La Romania respinge la proposta greca di un certificato di vaccinazione

Il presidente rumeno Klaus Iohannis. [EPA-EFE/BOGDAN CRISTEL]

Il presidente rumeno Klaus Iohannis ha respinto la proposta del primo ministro greco Kyriakos Mitsotakis di ottenere un certificato di vaccinazione COVID-19 per i viaggi in tutta l’UE, affermando che “non è bene dividere l’Europa in due”.

“Non credo sia una buona idea. Ci deve essere un certificato di vaccinazione, ma deve essere usato per ragioni mediche, non per i viaggi”, ha detto Iohannis, considerato uno stretto alleato della cancelliera tedesca Angela Merkel.

“Sono dati importanti per il medico di famiglia o per chi si occupa di qualcuno in caso di emergenza. Tuttavia, usare questi certificati per dividere in due la popolazione europea non mi sembra una buona cosa”, ha detto Iohannis.

All’inizio di questa settimana, Mitsotakis ha inviato una lettera al presidente della Commissione europea Ursula von der Leyen, proponendo di utilizzare i certificati di vaccinazione per le persone che viaggiano.

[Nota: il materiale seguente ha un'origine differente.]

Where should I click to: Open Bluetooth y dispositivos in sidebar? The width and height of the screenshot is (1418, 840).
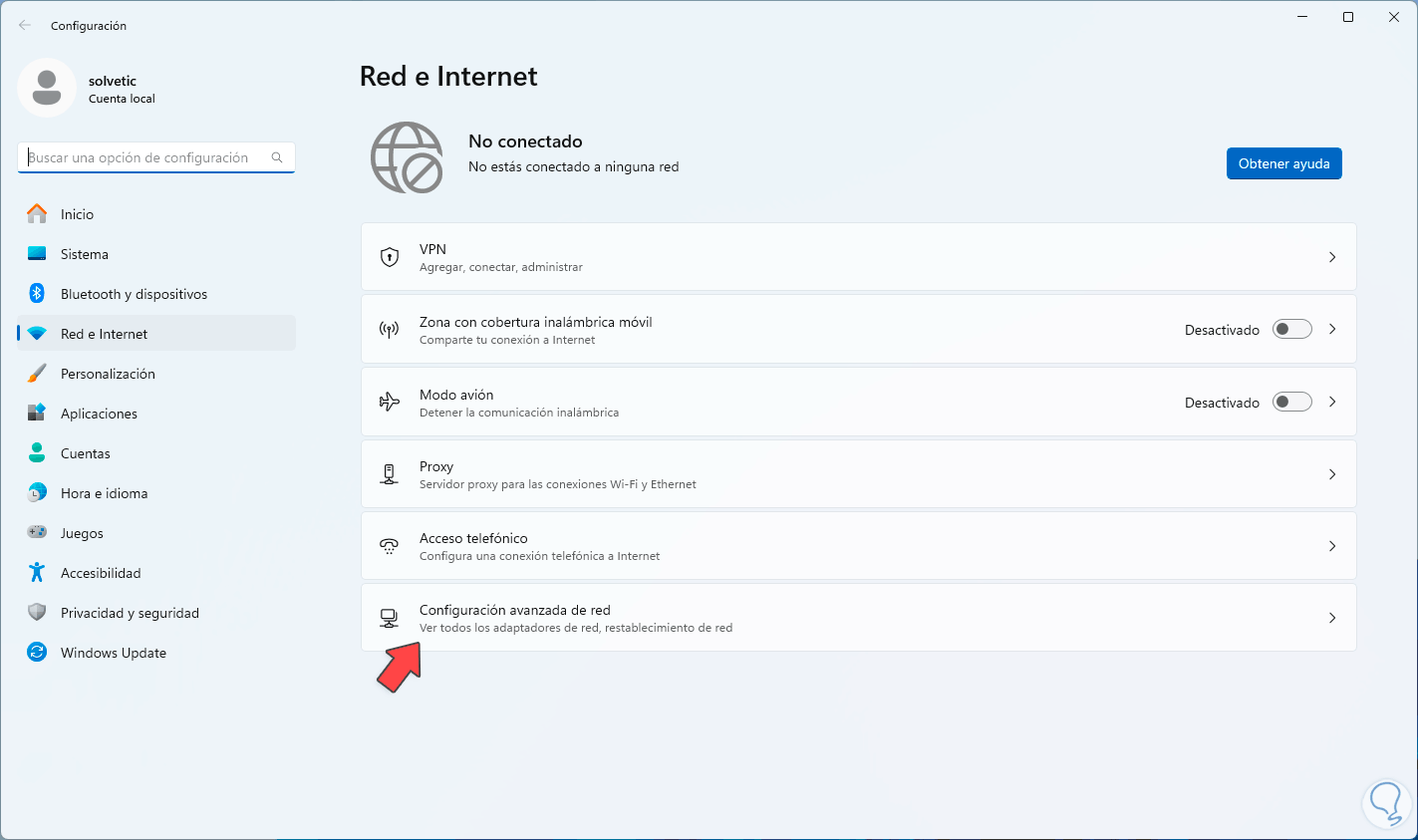(x=134, y=294)
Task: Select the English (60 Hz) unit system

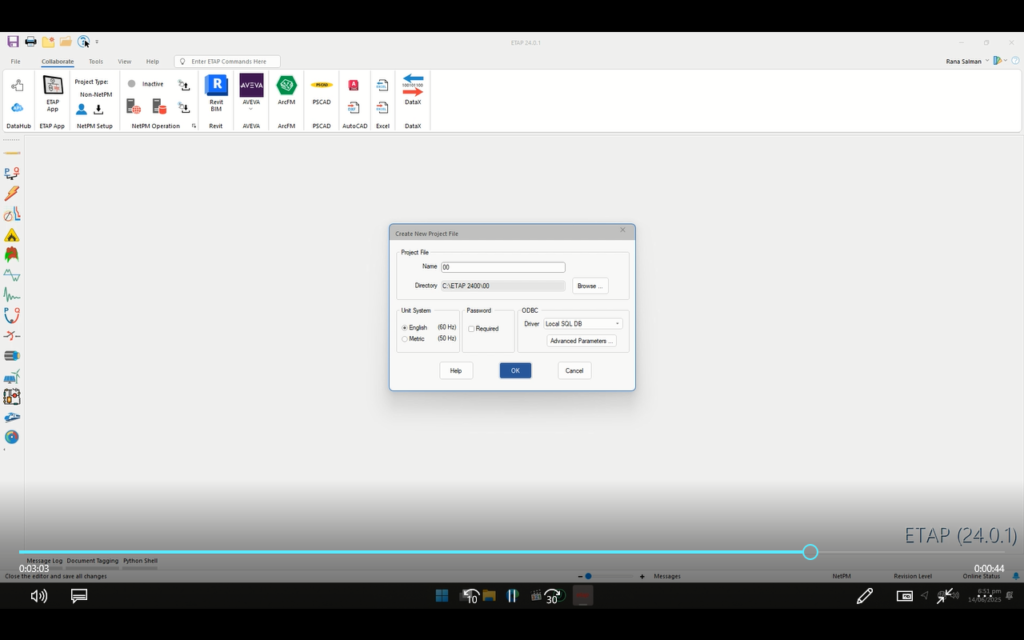Action: tap(404, 328)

“Anche se non renderemo la vaccinazione obbligatoria o un prerequisito per il viaggio, le persone che sono state vaccinate dovrebbero essere libere di viaggiare”, ha affermato il leader greco del centro-destra.

“Questo sarà anche un incentivo positivo per garantire che i cittadini siano incoraggiati a sottoporsi alla vaccinazione, che è l’unico modo per garantire il ritorno alla normalità”, ha aggiunto.

Atene vede la prossima stagione turistica come una fonte vitale di entrate di cui c’è un gran bisogno, considerando che le misure di lockdown di quest’anno hanno inferto un duro colpo all’economia del paese.

L’argomento potrebbe essere discusso in videoconferenza il 21 gennaio, ma è possibile che anche altri leader dell’UE, oltre a Iohannis, esprimano le loro preoccupazioni riguardo a una tale iniziativa.

La proposta di un certificato di vaccinazione è stata nel mirino della Commissione fin dalle prime fasi della pandemia. Inoltre, l’idea è stata già descritta nella strategia europea sui vaccini all’inizio di dicembre come un modo per monitorare da vicino i tassi di vaccinazione in tutta l’UE.

“Un approccio comune per ottenere certificati di vaccinazione attendibili, affidabili e verificabili in tutta l’UE rafforzerebbe la risposta sanitaria pubblica negli Stati membri e la fiducia dei cittadini nella campagna di vaccinazione”, si legge nella strategia europea.

EURACTIV è stata informata del fatto che la Commissione europea sta lavorando per presentare presto delle linee guida sui certificati di vaccinazione e, in particolare, sulla loro “interoperabilità”, affinché che possano essere utilizzati e riconosciuti in tutto il blocco.